Vício em tecnologia: seremos dependentes das máquinas?
Enviada em 16/05/2025
O filme “Tempos Modernos” de 1936, que foi marcado pela participação de Charlie Chaplin, aborda como as máquinas são perfeitamente capazes de produzir várias funções de maneira rápida e eficaz. No filme, após o surgimento das máquinas, o personagem principal começa a trabalhar fazendo movimentos repetitidos sem parar, onde em uma das cenas, o mesmo acaba sendo engolido pelas máquinas, mostrando como o vicío pode trazer malefícios para as pessoas.
Segundo um estudo feito em 2015, foi notado que 40% das pessoas olham o seu smartphone 5 minutos depois de acordar, e 47% usam quando “conversam” com seus familiares e amigos, mostrando eles cada vez mais distraídos e sem atenção durante o momento, preferindo manter o foco nas telas. Um exemplo claro são nas escolas, também conhecido como nomofobia, que se caracteriza por medo de ficar desconectados, onde os alunos não conseguem manter a atenção nas aulas, sendo constantemente distraídos pelo barulho de notificações, redes sociais e jogos, levando a problemas psicológicos como ansiedade, irritabilidade,
e ao Transtorno de Défit de Atenção e Hiperatividade (TDAH).

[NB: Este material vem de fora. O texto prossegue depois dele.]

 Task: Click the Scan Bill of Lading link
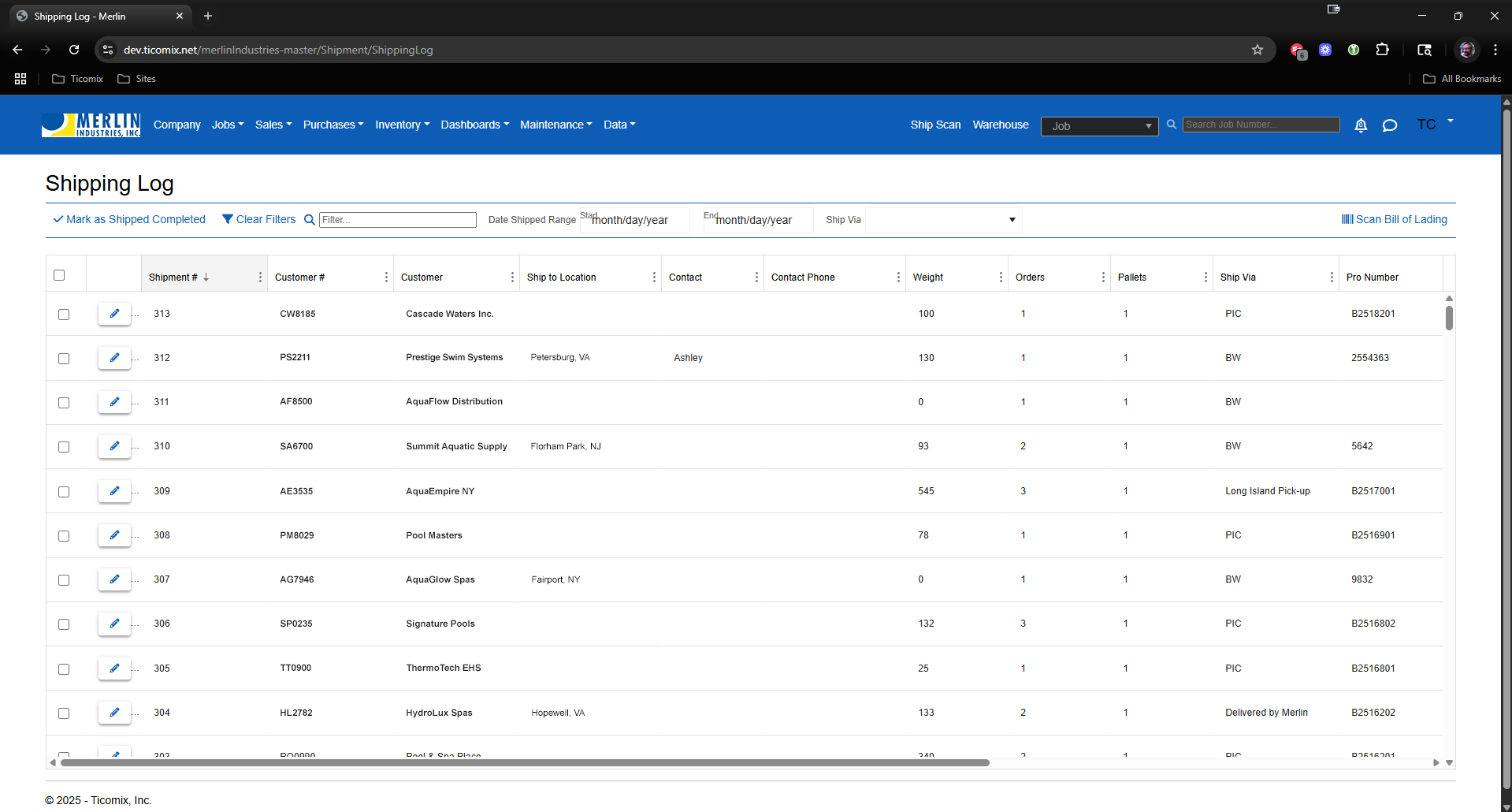(x=1394, y=219)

Além disso, o vício pode trazer um outro problema, como repetição de movimentos, fazendo com que as pessoas percam o controle da própria vida, se tornando cada vez mais dependentes. No ambiente de trabalho, isso é representado com as pessoas evitando a “perca de tempo”, fazendo com que as pessoas sejam produtivas sem nenhum descanso, desencandeando a Síndorme de Burnout, usando aplicativos para otimizar cada minuto do dia, onde funcionários são monitorados diariamente, sendo pressionados diariamente para produzirem e crescerem, utilizando à tecnologia a seu favor.
Ademais, existem formas de combater a dependência virtual, como estabelecer limites do uso diário, estabelecendo metas e criando rotinas que reduza a conexão por dia, impondo regras. Outra forma seria dedicar tempo para outras atividades, como pintura, culinária, jardinagem, atividades físicas, entre outros. E em casos mais graves, procurar ajuda de psicólogos e psiquiatras para tratar de forma adequada à dependência virtual.